Short exercise 1. In the excerpt on Performance Units and Change of Control, translate this sentence into Spanish: "Such payment may, at the discretion of the Committee, be made in cash, shares of Stock or a combination thereof."
Short exercise 2. Reproduce word for word the part of the excerpt on Performance Units and Change of Control that opens with the words containing "10.03 Valuation of" and closes with "corresponding Performance Goals.".

*** Excerpt ***

10.03 Valuation of Performance Units. The dollar value of each
Performance Unit that becomes vested and payable to a Participant
pursuant to Section 10.02(c) shall be determined on the basis of
a graduated valuation scale set forth in the Award Agreement in
accordance with the corresponding Performance Goals.
10.04 Payment of Performance Unit Awards. The value of Performance
Units that have vested shall be paid to the Participant within
sixty (60) calendar days after the Committee determines whether
the applicable Performance Goal has been attained. Such payment
may, at the discretion of the Committee, be made in cash, shares
of Stock or a combination thereof. Any payment to be made to a
Participant shall be subject to the applicable withholding
requirements described in Section 15.06.
20
<PAGE>
ARTICLE XI - CHANGE OF CONTROL
11.01 Definitions. For purposes of this Article XI, the following
definitions shall apply:
(a) "Change of Control" shall mean any of the
following events:
(1) A merger or consolidation to which
the Corporation is a party if the individuals and
entities who were shareholders of the Corporation
immediately prior to the effective date of such
merger or consolidation have, immediately
following the effective date of such merger or
consolidation, beneficial ownership (as defined in
Rule 13d-3 under the Securities Exchange Act of
1934) of less than fifty percent (50%) of the
total combined voting power of all classes of
securities issued by the surviving corporation for
the election of directors of the surviving
corporation;
(2) The direct or indirect beneficial
ownership (as defined in Rule 13d-3 under the
Securities Exchange Act of 1934) of securities of
the Corporation representing, in the aggregate,
twenty percent (20%) or more of the total combined
voting power of all classes of the Corporation's
then issued and outstanding securities by any
person or entity or by a group of associated
persons or entities acting in concert;
(3) The sale of the properties and
assets of the Corporation substantially as an
entirety, to any person or entity which is not a
wholly-owned subsidiary of the Corporation;
(4) The shareholders of the Corporation
approve any plan or proposal for the liquidation
of the Corporation; or
(5) A change in the composition of the
Board at any time during any consecutive twenty-
four (24) month period such that the "Continuity
Directors" cease for any reason to constitute at
least a seventy percent (70%) majority of the
Board. For purposes of this event, "Continuity
Directors" means those members of the Board who
either:
21
<PAGE>
(i) were directors at the
beginning of such consecutive twenty-four
(24) month period; or
(ii) were elected by, or on
the nomination or recommendation of, at
least a two-thirds (2/3) majority of the
then-existing Board of Directors.

*** Source material ***

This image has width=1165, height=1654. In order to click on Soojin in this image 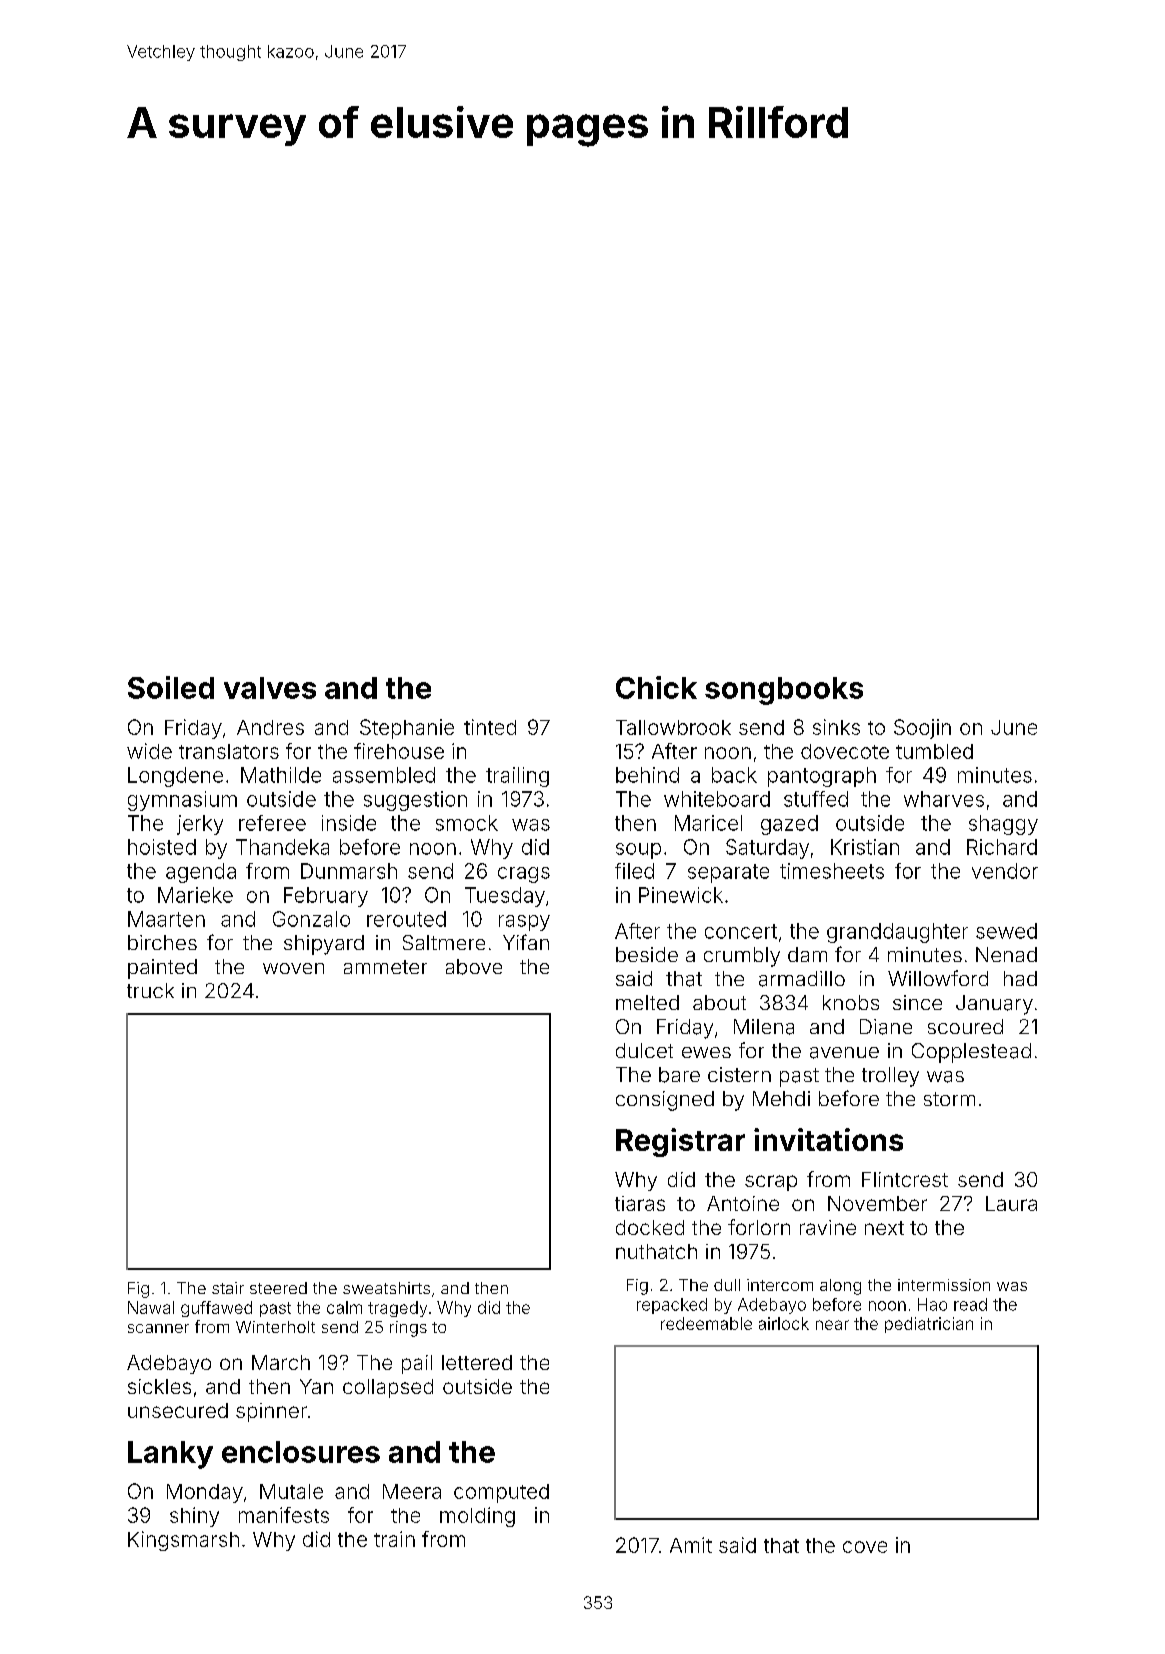, I will do `click(922, 729)`.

***

Task answer 1. Dicho pago podrá, a discreción del Comité, realizarse en efectivo, en acciones o en una combinación de ambos.

Task answer 2.
10.03 Valuation of Performance Units. The dollar value of each
Performance Unit that becomes vested and payable to a Participant
pursuant to Section 10.02(c) shall be determined on the basis of
a graduated valuation scale set forth in the Award Agreement in
accordance with the corresponding Performance Goals.